De plus, l’organisme a finalement relaxé la majorité des accusés dans les affaires qu’il avait envoyées aux institutions juridiques ou parlementaires concernées : la convention sur le casino, par exemple, dont les pertes pour l’État ont été évaluées à un milliard de dollars. Mais des assurances officielles ont confirmé que le trésor n’a pas subi de pertes en raison de la dissolution de la convention.

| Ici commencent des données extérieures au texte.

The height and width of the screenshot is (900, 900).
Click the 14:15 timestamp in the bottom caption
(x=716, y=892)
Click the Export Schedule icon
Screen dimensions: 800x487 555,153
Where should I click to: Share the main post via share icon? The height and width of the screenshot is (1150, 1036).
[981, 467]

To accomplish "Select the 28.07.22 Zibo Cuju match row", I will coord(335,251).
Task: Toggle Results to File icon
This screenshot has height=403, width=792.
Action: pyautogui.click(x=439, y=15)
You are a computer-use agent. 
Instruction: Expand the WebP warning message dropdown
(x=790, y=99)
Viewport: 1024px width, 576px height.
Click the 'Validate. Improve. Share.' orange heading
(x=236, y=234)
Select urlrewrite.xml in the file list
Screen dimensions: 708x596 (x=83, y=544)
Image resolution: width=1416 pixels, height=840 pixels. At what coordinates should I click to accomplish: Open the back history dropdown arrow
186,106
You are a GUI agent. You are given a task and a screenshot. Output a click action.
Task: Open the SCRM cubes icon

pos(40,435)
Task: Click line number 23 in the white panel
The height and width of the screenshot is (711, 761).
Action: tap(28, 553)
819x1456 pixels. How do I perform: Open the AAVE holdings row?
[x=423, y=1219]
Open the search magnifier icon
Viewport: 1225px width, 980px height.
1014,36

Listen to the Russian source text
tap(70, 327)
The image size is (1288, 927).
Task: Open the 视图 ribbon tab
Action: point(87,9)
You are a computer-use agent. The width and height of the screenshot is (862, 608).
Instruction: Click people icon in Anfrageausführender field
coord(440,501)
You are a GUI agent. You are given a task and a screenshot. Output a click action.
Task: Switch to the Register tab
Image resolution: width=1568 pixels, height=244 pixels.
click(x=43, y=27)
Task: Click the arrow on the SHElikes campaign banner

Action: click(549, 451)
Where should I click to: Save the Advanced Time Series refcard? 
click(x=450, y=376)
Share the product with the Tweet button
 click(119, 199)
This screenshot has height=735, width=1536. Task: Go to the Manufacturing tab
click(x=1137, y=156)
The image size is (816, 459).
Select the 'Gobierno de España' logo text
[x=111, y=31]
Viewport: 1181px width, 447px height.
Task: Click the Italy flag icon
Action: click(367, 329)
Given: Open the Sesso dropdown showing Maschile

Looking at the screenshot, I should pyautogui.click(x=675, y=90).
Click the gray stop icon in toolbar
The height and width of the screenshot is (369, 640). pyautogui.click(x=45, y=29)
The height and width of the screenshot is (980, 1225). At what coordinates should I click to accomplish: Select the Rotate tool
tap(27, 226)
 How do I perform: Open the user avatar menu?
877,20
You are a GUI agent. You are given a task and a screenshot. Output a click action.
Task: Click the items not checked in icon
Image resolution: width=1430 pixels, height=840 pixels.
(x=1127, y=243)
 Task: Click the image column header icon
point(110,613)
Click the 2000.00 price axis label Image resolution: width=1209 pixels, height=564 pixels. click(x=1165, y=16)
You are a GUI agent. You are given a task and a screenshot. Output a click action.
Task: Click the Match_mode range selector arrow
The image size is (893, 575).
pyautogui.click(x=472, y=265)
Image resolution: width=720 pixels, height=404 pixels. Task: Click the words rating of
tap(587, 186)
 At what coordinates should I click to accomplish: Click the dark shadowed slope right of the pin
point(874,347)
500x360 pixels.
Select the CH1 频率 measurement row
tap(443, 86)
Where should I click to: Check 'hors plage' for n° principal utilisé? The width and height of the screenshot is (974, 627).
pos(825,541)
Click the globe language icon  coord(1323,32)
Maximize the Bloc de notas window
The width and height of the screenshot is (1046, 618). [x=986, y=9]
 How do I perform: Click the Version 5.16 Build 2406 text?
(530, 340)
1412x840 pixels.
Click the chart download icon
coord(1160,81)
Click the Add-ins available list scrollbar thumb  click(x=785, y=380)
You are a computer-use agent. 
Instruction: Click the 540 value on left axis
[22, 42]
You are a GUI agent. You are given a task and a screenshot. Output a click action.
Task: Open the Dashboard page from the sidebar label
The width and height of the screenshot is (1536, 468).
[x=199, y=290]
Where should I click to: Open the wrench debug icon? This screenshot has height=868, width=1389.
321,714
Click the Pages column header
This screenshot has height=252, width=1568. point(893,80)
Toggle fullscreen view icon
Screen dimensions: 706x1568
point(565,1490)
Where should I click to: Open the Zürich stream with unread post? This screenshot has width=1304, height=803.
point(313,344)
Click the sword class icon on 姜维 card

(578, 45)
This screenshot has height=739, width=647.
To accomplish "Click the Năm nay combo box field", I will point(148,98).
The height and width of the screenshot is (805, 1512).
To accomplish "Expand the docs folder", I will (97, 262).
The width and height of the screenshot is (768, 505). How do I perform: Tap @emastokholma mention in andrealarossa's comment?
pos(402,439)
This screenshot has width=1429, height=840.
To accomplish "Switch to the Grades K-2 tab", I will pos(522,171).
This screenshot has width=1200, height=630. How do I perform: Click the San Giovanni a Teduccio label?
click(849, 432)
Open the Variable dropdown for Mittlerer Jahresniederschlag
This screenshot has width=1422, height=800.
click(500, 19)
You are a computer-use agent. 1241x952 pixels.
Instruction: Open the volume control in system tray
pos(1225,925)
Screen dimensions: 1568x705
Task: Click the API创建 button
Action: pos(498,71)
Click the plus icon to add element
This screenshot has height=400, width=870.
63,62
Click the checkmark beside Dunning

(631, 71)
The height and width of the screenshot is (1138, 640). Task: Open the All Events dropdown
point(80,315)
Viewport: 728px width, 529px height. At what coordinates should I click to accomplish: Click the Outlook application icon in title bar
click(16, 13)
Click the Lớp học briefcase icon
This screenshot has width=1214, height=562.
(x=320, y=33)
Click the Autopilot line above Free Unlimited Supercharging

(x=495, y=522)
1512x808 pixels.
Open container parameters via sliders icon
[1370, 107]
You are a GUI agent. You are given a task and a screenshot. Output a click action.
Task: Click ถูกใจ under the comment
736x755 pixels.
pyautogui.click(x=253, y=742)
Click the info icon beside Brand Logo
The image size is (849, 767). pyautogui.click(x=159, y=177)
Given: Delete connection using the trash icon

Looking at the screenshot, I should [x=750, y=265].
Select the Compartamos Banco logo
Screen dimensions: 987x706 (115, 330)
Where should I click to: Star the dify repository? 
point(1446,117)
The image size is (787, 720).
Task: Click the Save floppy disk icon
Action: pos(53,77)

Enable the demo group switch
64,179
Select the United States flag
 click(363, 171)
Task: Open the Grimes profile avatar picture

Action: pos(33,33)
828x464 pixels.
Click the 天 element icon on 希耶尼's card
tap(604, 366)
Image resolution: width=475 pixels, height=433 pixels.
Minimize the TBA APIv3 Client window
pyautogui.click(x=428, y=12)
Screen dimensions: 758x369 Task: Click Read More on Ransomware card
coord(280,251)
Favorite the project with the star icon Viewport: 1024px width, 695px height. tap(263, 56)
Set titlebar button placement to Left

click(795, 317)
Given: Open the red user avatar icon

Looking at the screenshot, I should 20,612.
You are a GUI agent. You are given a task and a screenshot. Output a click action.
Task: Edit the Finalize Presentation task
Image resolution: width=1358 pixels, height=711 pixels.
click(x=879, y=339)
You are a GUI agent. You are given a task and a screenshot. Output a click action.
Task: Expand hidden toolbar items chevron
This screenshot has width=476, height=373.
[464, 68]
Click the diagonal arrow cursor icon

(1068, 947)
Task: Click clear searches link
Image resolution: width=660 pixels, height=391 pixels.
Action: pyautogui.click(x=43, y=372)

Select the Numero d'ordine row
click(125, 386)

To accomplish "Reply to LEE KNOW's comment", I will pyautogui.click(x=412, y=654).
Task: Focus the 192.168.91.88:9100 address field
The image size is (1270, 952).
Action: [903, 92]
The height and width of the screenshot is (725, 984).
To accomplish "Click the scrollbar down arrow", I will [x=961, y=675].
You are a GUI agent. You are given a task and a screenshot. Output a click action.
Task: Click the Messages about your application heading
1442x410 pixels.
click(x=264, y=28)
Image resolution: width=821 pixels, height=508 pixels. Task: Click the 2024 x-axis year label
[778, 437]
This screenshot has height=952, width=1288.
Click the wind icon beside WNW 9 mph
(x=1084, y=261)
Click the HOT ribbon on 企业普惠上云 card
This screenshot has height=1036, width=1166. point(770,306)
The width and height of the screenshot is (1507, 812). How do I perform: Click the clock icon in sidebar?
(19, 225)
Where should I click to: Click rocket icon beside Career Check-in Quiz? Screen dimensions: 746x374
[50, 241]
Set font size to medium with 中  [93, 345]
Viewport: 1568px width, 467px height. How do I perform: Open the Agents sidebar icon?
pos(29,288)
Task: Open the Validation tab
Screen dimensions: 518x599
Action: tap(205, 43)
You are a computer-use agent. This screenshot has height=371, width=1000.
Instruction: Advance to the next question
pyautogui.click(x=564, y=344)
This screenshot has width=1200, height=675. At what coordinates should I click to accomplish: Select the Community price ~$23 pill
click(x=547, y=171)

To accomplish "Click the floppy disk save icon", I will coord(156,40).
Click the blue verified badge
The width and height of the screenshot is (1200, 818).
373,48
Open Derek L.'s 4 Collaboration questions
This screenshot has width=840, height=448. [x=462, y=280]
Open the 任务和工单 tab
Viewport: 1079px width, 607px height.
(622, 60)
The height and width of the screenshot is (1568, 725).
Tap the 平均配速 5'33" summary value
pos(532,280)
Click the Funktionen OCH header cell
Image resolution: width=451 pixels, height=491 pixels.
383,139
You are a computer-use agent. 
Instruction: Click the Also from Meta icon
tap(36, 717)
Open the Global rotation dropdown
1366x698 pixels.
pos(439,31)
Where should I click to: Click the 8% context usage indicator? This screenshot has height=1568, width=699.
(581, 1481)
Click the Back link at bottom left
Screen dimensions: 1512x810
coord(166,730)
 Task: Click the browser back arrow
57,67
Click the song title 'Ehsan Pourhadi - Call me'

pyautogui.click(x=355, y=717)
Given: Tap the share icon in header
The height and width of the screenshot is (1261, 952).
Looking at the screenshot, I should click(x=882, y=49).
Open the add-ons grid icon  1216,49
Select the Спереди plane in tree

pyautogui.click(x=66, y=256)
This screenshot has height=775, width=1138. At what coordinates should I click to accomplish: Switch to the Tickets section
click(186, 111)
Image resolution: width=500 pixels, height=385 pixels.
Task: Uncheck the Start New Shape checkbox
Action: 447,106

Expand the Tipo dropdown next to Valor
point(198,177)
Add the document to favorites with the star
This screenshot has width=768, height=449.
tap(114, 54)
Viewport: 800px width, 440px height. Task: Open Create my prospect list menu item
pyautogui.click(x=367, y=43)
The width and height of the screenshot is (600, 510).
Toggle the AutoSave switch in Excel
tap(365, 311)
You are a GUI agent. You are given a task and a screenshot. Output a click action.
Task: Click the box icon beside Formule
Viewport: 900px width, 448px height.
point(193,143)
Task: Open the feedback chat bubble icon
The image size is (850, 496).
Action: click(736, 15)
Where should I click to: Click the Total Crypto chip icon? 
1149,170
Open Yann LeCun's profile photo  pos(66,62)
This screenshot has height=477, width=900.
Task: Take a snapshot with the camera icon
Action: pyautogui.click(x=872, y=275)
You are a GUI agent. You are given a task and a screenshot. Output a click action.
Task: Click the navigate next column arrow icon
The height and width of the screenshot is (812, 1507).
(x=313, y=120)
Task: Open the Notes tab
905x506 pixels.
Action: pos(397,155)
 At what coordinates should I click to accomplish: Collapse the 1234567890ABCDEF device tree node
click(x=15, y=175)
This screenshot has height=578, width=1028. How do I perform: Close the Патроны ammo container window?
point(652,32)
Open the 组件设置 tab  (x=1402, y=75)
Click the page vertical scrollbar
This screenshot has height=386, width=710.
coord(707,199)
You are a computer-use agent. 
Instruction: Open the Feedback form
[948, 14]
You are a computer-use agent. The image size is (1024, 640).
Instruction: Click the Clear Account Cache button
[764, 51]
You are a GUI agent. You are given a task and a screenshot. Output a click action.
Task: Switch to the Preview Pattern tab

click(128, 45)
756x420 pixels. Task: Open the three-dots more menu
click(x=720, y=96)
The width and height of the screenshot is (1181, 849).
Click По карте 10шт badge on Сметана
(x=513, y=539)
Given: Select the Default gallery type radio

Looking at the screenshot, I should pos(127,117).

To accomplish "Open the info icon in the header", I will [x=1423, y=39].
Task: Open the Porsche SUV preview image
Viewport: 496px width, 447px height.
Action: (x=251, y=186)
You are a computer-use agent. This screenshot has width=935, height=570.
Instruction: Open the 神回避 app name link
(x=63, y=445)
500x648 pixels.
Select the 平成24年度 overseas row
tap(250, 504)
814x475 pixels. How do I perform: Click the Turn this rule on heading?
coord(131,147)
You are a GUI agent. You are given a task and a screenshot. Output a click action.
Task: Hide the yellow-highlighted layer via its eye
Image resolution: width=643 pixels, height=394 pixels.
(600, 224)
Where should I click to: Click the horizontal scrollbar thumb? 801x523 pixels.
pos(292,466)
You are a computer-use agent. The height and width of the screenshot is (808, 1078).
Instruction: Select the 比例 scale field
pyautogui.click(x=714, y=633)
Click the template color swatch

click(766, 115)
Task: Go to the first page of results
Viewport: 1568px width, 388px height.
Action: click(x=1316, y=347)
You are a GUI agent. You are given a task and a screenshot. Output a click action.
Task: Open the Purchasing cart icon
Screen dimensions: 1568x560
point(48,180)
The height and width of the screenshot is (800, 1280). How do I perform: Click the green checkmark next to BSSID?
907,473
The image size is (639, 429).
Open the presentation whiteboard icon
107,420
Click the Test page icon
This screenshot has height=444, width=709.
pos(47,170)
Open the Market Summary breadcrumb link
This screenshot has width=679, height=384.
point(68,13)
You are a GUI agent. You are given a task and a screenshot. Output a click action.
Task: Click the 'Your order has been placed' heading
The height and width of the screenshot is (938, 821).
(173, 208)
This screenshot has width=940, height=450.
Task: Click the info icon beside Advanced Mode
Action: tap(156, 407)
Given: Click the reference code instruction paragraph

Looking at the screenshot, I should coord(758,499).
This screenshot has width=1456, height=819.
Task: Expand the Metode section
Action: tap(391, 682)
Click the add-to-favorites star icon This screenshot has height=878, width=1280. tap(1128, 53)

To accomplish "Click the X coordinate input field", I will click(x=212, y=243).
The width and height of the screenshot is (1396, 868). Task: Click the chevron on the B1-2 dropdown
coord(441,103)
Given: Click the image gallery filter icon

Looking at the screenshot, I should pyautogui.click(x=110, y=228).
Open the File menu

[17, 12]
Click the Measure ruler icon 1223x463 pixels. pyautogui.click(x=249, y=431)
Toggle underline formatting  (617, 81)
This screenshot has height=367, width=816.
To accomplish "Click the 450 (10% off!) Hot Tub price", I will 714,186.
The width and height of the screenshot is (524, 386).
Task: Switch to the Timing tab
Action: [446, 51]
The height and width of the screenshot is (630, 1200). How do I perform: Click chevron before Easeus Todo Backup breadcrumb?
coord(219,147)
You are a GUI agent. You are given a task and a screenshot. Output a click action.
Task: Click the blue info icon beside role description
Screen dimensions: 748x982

Mais ce qui a provoqué la controverse, c’est l’acquittement des députes accusés de corruption dans la privatisation de la société des phosphates résultant de la vente des parts d’actions de la société –évaluée à deux milliards de dollars- ainsi que l’abus de pouvoir pratiqué par le président du conseil d’administration Walid Al-Kurdi, mari de la princesse Basma, qui se trouve être la tante du roi, en plus de la modification du prix de la tonne de phosphate décidée par la société qui prive le trésor public de 20 millions de dollars annuels.

Les suites malheureuses de la révélation de la corruption sans y avoir mis fin et l’immunité pour les corrompus proches du palais ainsi que pour d’anciens premiers ministres, ont poussé les Jordaniens à arrêter de chercher Ali Baba et les quarante voleurs et ont adressé directement leur critique au roi, l’accusant de protéger la corruption… Une critique qui en l’espèce représente un glissement sans précédent concernant la légitimité du régime et de sa sacralité longtemps défendues par la famille royale.